A new ranking released this week by WalletHub pegs North Carolina as the 50th worst place in the country for public school teachers. We managed to beat out West Virginia but have been passed by economic powerhouses like Mississippi and Washington, D.C. (there were 51 spots, including D.C.) The ranking is based on median starting salary, pupil-to-teacher ratio and per pupil spending. Our 50th spot was — you guessed it — up one spot from last year.

Welcome to North Carolina 2015. Four full years after the GOP gained a commanding majority in the General Assembly and two years after Republican Gov. Pat McCrory took office, we are the laboratory for conservative economic policies that many others states and right-leaning think tanks have discussed but haven’t had the political clout to pass. 

As they say, the fix is in; now we’ll just have to see where it takes us.

Among a few other policies adopted over the last four years are measures to cut the number of teacher assistants in early grades, declining to take part in the Obamacare Medicaid extension (meaning thousands lost access to health care choices) and approving a plan to eventually privatize Medicaid (a plan fought by hospitals and doctors across the state), elimination of the Earned Income Tax Credit for low-income families, enacting what many call the worst voter suppression law in the country, and the elimination of benefits for the long-term unemployed.

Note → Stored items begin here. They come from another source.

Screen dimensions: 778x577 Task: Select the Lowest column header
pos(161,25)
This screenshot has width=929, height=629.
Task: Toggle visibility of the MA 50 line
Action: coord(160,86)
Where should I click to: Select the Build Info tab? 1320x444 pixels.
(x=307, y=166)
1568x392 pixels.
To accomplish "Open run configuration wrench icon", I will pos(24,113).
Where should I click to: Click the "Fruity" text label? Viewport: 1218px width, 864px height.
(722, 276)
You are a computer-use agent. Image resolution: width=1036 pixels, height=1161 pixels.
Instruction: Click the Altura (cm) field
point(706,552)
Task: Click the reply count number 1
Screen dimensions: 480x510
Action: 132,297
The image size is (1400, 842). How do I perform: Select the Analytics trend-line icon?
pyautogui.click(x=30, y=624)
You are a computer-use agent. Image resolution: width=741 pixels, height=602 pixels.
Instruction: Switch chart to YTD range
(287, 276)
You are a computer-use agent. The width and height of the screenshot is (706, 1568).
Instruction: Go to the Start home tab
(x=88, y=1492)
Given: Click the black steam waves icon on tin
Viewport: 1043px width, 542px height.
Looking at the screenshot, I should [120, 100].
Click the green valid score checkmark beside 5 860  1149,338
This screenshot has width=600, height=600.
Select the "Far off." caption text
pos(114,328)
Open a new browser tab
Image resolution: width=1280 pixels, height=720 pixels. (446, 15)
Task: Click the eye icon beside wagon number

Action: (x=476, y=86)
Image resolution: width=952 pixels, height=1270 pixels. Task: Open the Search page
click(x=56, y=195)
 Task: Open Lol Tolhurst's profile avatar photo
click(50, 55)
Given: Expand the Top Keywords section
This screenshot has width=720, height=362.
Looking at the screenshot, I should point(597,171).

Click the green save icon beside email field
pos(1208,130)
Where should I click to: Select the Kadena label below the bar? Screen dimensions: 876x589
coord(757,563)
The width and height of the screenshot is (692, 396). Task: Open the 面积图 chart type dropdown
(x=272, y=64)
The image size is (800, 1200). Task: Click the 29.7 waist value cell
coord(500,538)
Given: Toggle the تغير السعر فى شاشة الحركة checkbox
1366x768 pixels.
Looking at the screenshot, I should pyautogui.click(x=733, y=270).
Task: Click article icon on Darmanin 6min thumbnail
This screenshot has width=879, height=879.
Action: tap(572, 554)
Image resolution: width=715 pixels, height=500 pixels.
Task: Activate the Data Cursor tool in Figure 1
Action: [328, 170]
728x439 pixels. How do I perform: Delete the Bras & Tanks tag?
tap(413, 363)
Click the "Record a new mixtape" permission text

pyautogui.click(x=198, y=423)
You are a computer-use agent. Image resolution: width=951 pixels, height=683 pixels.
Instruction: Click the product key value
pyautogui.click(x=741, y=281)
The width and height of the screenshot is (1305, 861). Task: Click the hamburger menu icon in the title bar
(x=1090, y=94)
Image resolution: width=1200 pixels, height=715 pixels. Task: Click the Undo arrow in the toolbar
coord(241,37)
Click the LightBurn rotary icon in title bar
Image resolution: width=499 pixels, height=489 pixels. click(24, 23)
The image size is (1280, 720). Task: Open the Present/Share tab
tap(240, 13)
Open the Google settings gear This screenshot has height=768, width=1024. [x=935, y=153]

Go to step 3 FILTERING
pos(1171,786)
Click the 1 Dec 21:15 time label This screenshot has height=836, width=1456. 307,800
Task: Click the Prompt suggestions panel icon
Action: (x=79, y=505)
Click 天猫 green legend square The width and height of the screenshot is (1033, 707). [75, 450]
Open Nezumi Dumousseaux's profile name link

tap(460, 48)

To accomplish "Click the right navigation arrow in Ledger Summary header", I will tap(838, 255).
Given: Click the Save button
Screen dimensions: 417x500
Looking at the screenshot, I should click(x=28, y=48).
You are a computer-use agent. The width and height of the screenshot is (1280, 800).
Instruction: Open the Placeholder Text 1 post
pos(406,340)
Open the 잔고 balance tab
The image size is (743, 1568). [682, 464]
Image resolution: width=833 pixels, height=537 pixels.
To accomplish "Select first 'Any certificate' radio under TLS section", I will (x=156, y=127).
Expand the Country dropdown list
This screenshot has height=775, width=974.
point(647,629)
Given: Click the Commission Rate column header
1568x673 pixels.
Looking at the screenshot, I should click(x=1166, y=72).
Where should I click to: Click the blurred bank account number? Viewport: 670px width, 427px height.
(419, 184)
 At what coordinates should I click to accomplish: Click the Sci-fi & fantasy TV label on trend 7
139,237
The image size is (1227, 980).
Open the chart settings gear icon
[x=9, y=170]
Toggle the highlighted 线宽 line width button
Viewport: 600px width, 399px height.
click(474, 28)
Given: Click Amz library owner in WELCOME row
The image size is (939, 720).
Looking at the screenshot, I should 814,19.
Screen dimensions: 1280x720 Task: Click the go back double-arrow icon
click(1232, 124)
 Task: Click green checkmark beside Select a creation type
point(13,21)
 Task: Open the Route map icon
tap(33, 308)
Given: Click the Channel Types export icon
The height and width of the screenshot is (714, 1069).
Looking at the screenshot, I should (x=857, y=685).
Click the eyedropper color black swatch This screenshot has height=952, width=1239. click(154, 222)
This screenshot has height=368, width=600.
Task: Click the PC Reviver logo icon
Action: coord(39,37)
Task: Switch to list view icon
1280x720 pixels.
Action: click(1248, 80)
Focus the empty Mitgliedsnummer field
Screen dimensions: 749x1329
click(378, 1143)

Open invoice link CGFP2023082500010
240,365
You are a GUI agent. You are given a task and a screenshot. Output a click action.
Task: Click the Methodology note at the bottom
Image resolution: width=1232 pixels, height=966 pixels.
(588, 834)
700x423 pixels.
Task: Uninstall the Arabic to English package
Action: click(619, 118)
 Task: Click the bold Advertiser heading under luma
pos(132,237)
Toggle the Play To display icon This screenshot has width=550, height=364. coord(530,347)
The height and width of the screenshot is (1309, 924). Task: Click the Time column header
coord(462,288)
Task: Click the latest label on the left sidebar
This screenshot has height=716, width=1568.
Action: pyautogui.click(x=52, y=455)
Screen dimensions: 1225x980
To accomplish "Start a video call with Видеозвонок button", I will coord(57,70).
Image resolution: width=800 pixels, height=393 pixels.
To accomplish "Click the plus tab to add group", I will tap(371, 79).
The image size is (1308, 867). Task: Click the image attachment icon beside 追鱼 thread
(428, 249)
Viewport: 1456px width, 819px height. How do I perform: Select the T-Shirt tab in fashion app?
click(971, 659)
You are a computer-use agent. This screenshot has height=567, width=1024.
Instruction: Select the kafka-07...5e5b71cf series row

And how have they “paid” for all these cuts in spending? They’ve lowered the state individual income tax rate and lowered the corporate income tax rate, meaning the state will now take in less money. Those reductions feel good and sound good, but as we found out in April, most people in the middle and lower classes ended up paying more when we filed our taxes because many of the deductions for individual taxpayers were eliminated.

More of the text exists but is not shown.